Tissue Specificity: Highly expressed in placenta, lung, skeletal muscle and brain. Weakly expressed in brain, kidney and liver. In placenta, expressed on the apical plasma membrane of endothelium. In lung, expressed in alveolar epithelium. Up-regulated in colorectal tumors and expressed in 25% of early oral squamous cell carcinomas.

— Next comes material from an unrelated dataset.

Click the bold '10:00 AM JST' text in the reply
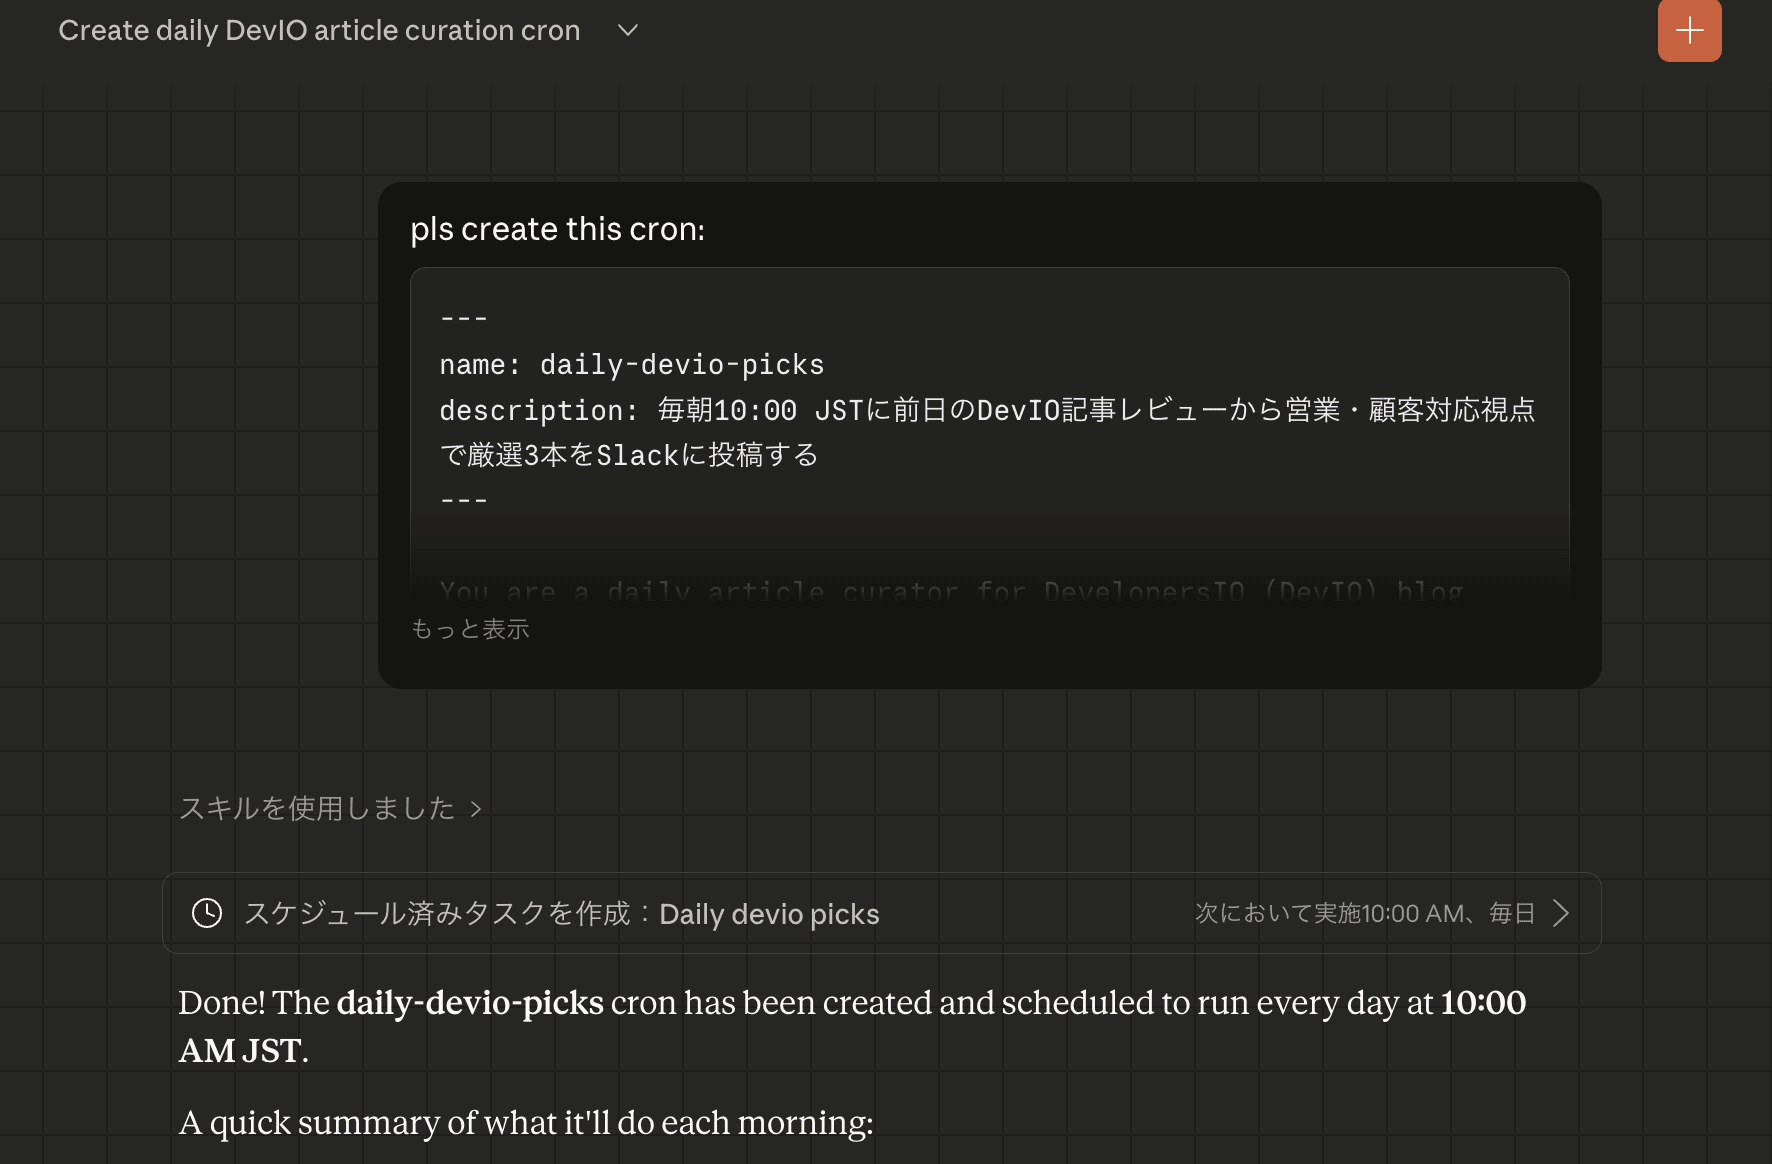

Function: Mediates effects on cell migration and adhesion through its different partners. During development plays a role in blood and lymphatic vessels separation by binding CLEC1B, triggering CLEC1B activation in platelets and leading to platelet activation and/or aggregation. Interaction with CD9, on the contrary, attenuates platelet aggregation induced by PDPN. Through MSN or EZR interaction promotes epithelial-mesenchymal transition (EMT) leading to ERZ phosphorylation and triggering RHOA activation leading to cell migration increase and invasiveness. Interaction with CD44 promotes directional cell migration in epithelial and tumor cells. In lymph nodes (LNs), controls fibroblastic reticular cells (FRCs) adhesion to the extracellular matrix (ECM) and contraction of the actomyosin by maintaining ERM proteins (EZR.MSN and RDX) and MYL9 activation through association with unknown transmembrane proteins. Engagement of CLEC1B by PDPN promotes FRCs relaxation by blocking lateral membrane interactions leading to reduction of ERM proteins (EZR.MSN and RDX) and MYL9 activation. Through binding with LGALS8 may participate in connection of the lymphatic endothelium to the surrounding extracellular matrix. In keratinocytes, induces changes in cell morphology showing an elongated shape, numerous membrane protrusions, major reorganization of the actin cytoskeleton, increased motility and decreased cell adhesion. Controls invadopodia stability and maturation leading to efficient degradation of the extracellular matrix (ECM) in tumor cells through modulation of RHOC activity in order to activate ROCK1/ROCK2 and LIMK1/LIMK2 and inactivation of CFL1. Required for normal lung cell proliferation and alveolus formation at birth. Does not function as a water channel or as a regulator of aquaporin-type water channels. Does not have any effect on folic acid or amino acid transport.